• **Work instruction**
Among the entries below, only the lines starting at the one with "[button] (709, 11)" and ending at the one with "More (829, 101)", both included, are to be printed exactly.

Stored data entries
*****

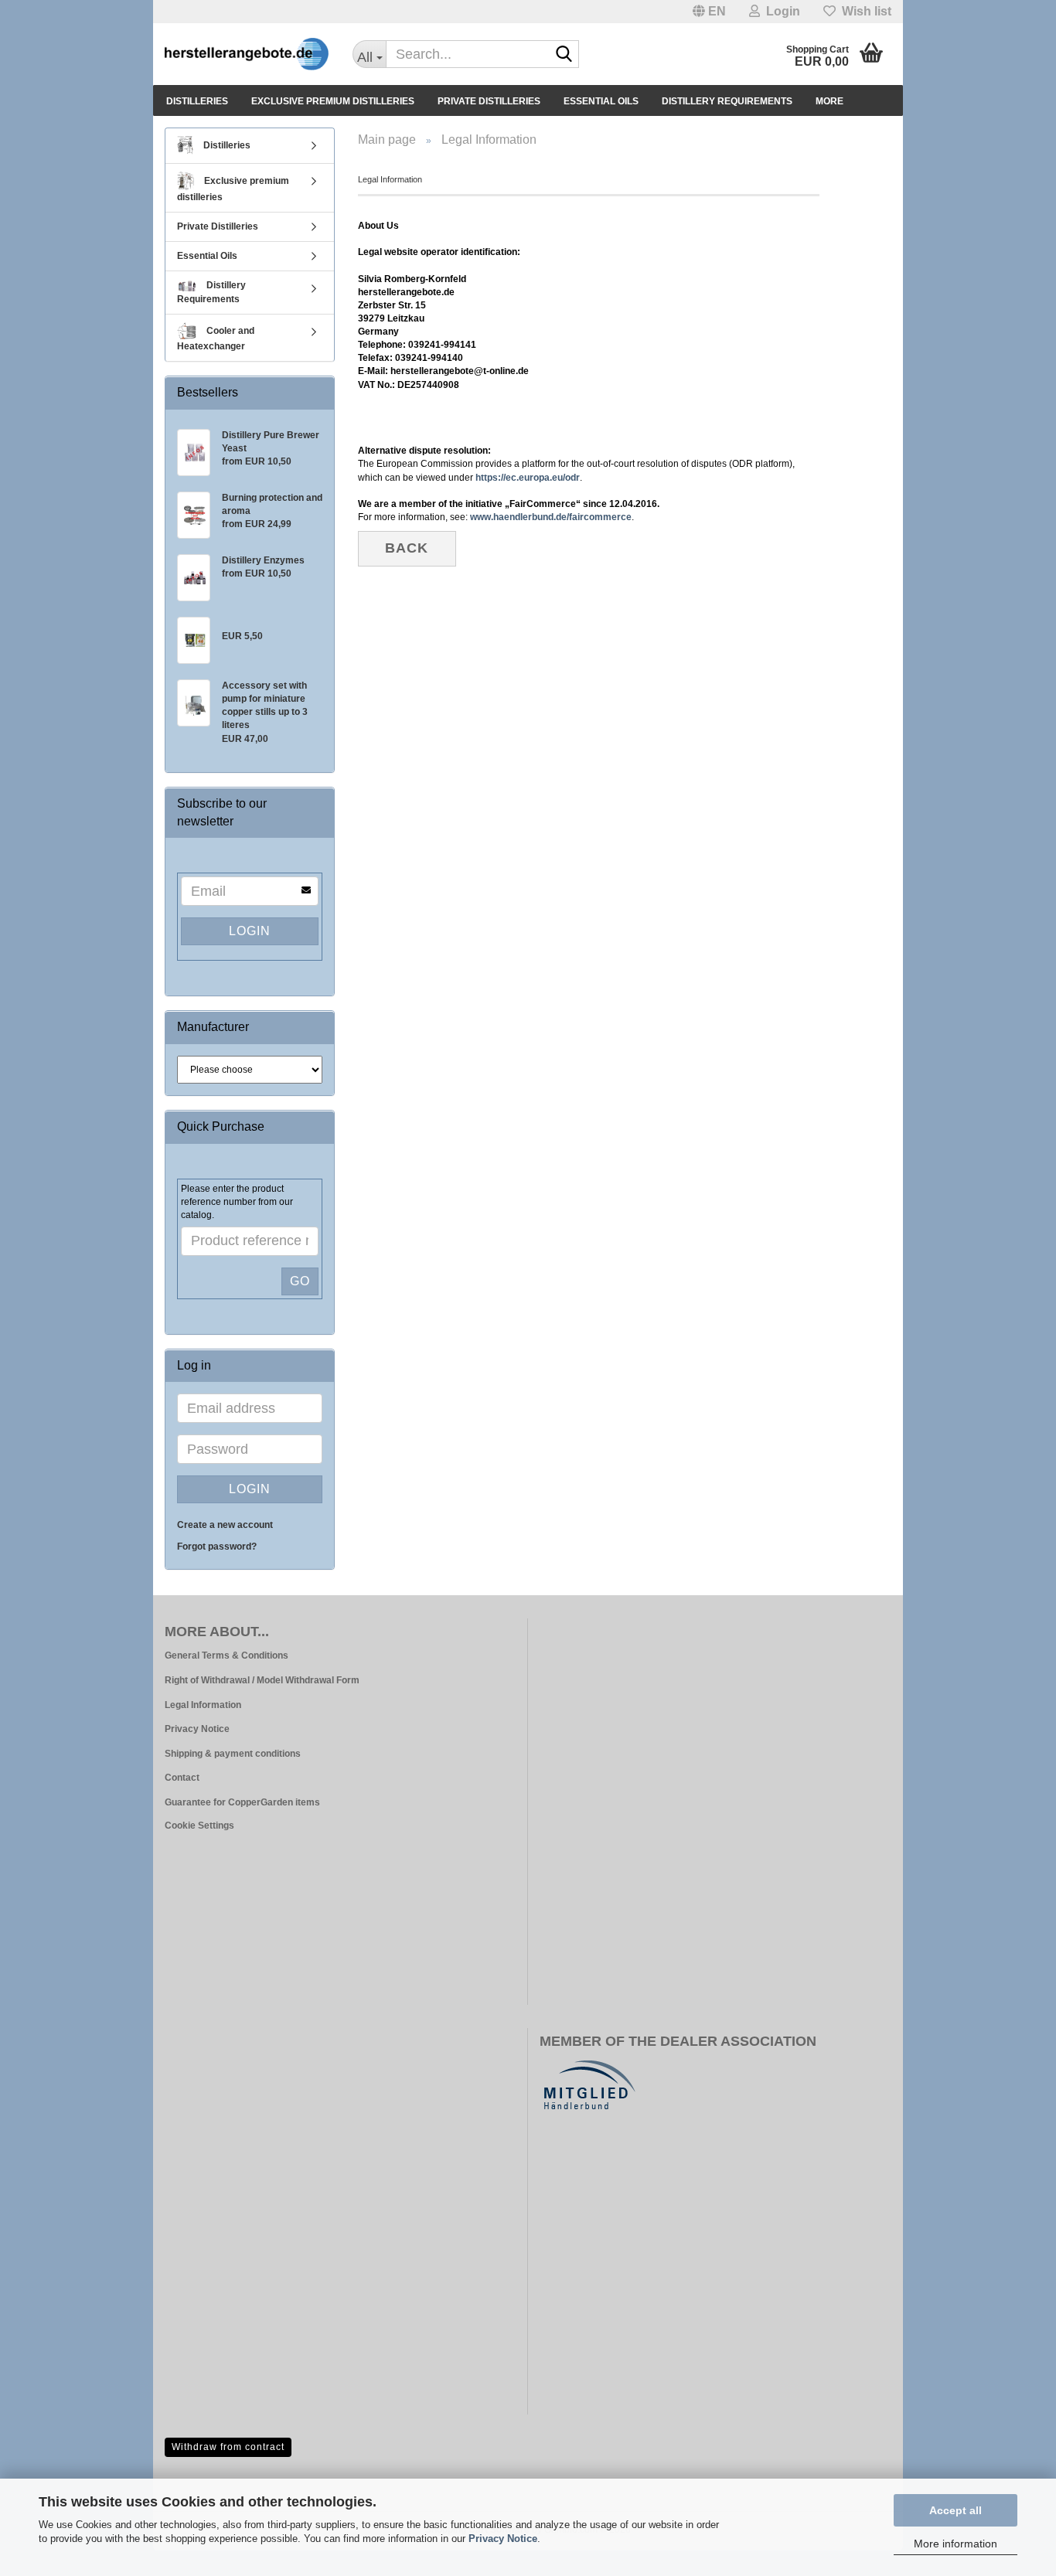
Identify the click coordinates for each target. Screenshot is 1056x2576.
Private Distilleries (489, 101)
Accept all (955, 2510)
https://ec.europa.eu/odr (527, 477)
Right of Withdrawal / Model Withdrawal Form (262, 1680)
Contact (182, 1777)
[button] (709, 11)
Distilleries (197, 101)
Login (250, 931)
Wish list (863, 11)
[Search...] (564, 55)
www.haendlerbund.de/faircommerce (551, 517)
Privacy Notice (502, 2538)
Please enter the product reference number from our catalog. (237, 1201)
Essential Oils (601, 101)
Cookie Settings (199, 1825)
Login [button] (780, 11)
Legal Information (203, 1705)
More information (955, 2543)
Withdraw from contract (228, 2447)
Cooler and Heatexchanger (215, 338)
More (829, 101)
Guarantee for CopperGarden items (242, 1802)
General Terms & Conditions (226, 1655)
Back (406, 548)
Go (300, 1281)
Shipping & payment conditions (233, 1753)
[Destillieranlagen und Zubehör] (247, 54)
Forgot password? (217, 1546)
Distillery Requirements (727, 101)
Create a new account (225, 1524)
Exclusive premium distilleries (332, 101)
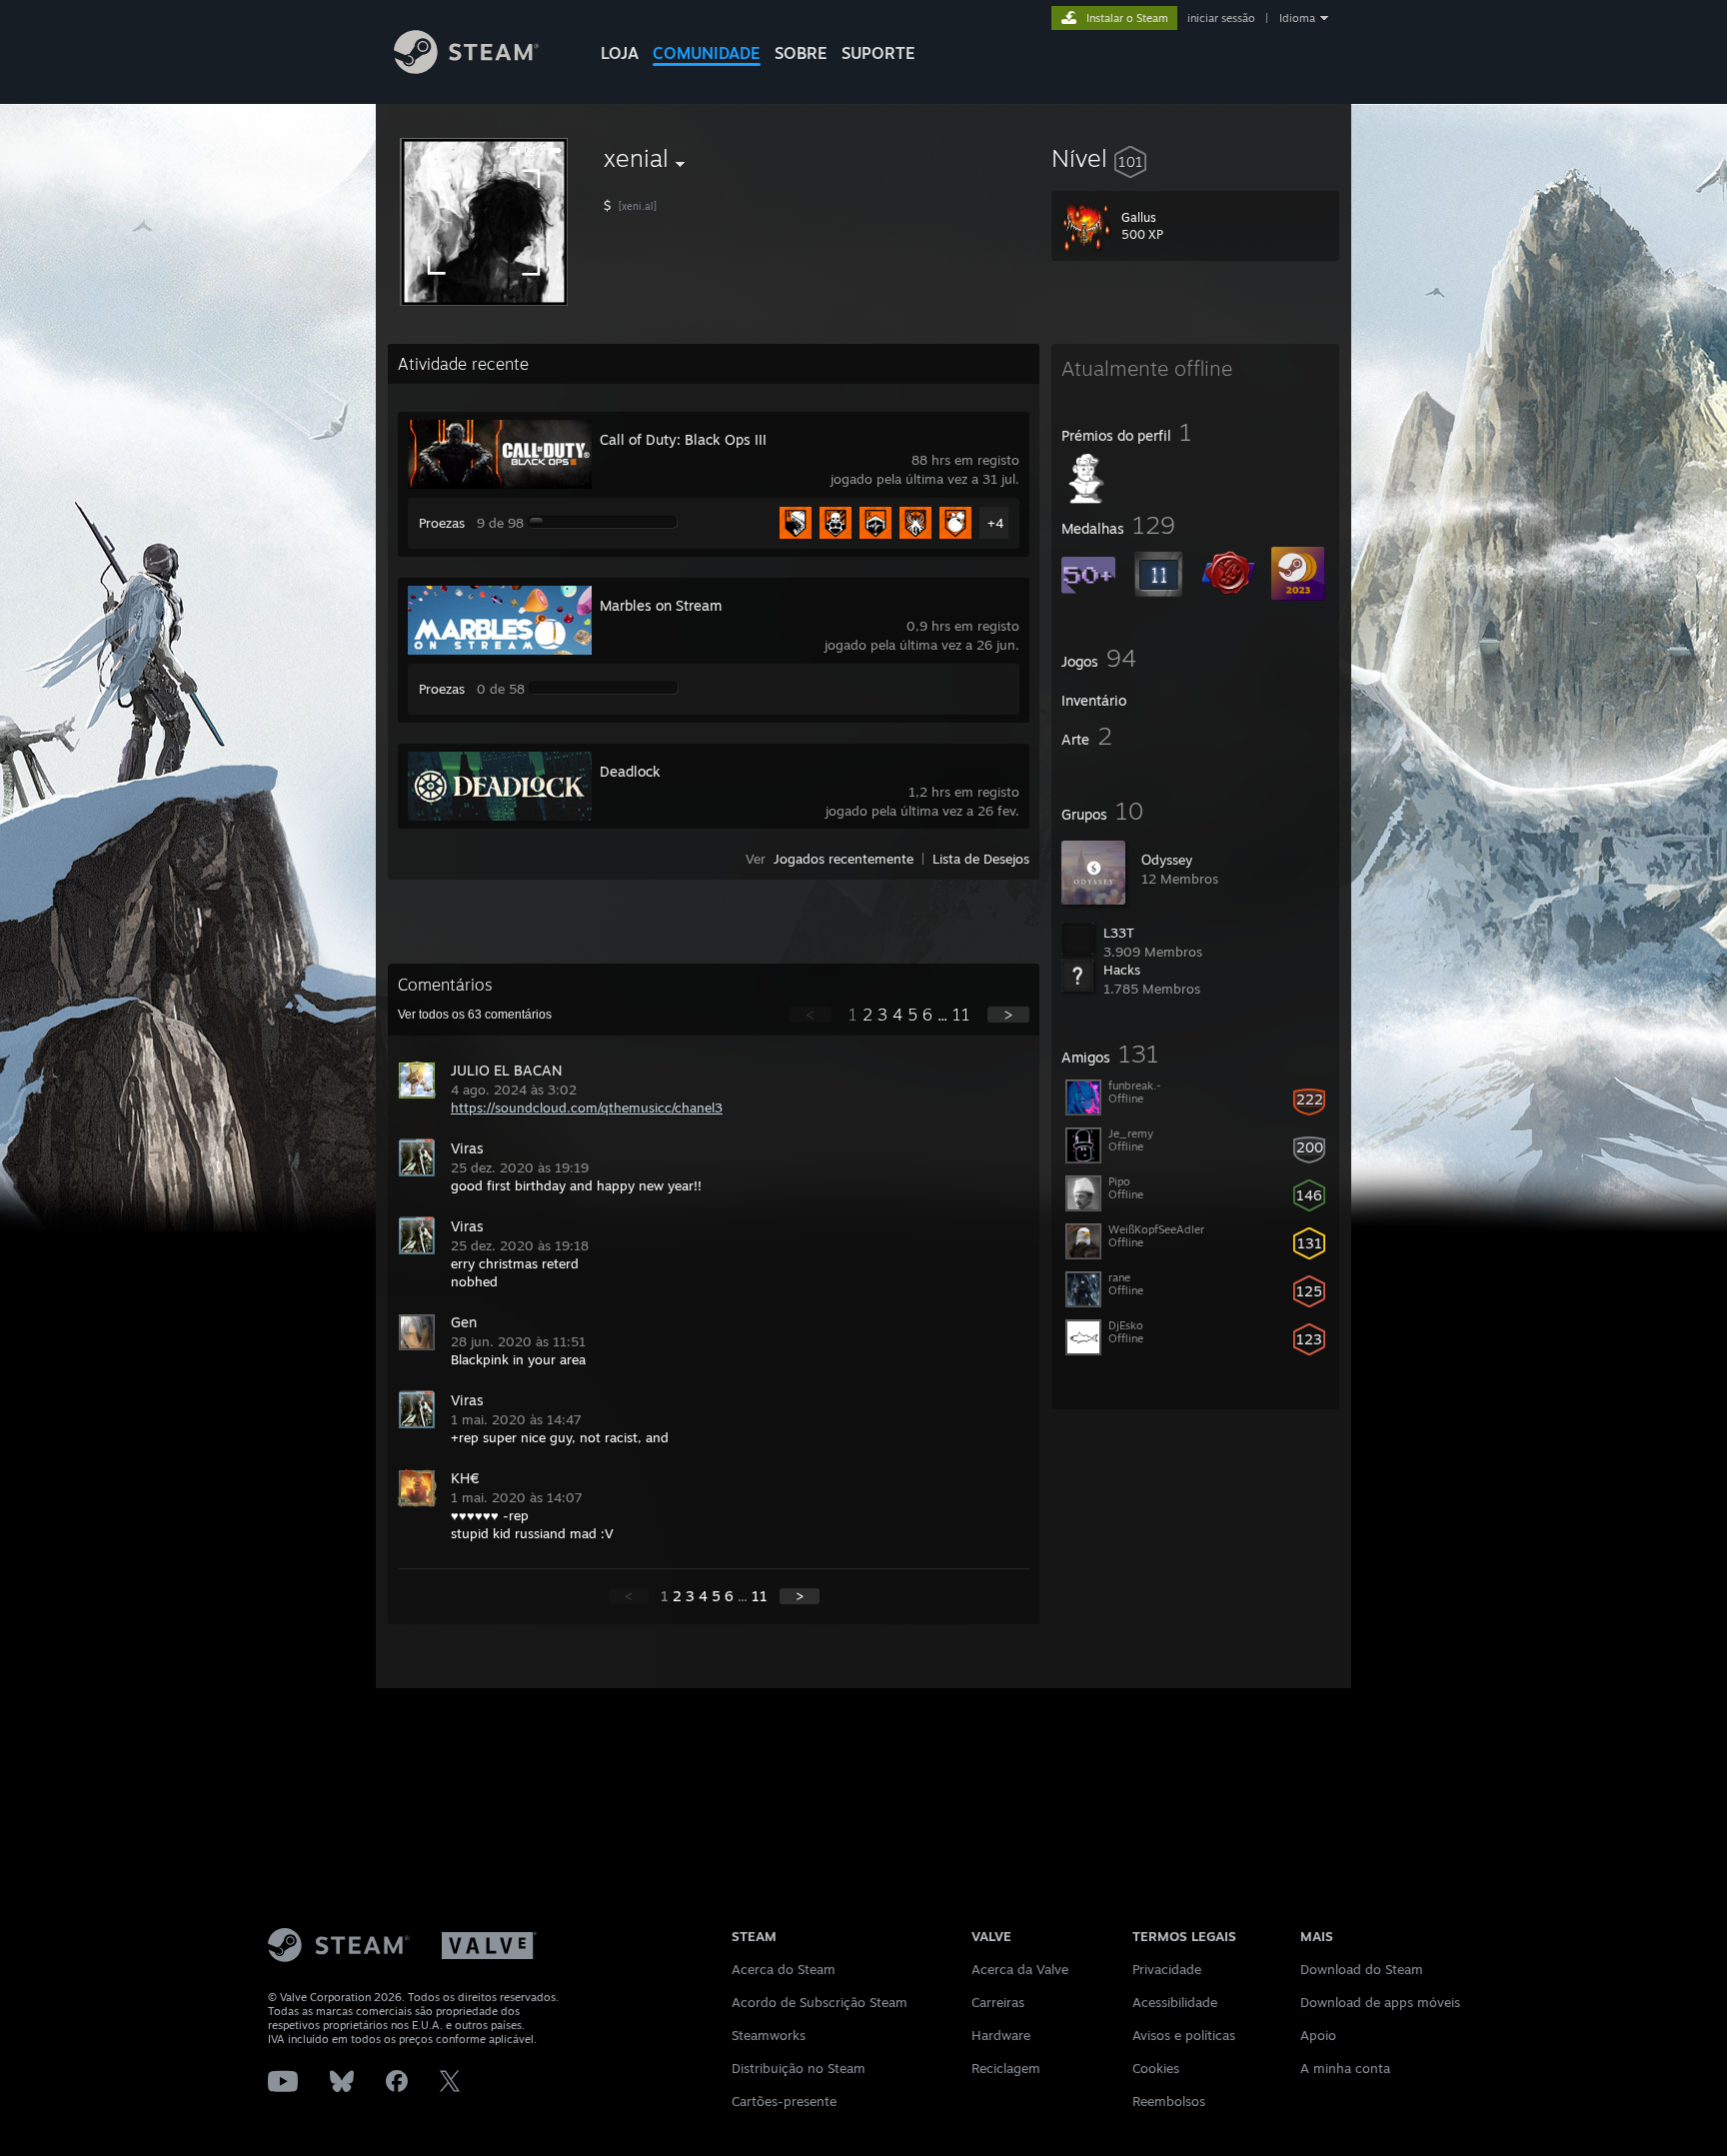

*****

• **Exercise result**
[button] (709, 11)
Distilleries (197, 101)
Login (250, 931)
Wish list (863, 11)
[Search...] (564, 55)
www.haendlerbund.de/faircommerce (551, 517)
Privacy Notice (502, 2538)
Please enter the product reference number from our catalog. (237, 1201)
Essential Oils (601, 101)
Cookie Settings (199, 1825)
Login [button] (780, 11)
Legal Information (203, 1705)
More information (955, 2543)
Withdraw from contract (228, 2447)
Cooler and Heatexchanger (215, 338)
More (829, 101)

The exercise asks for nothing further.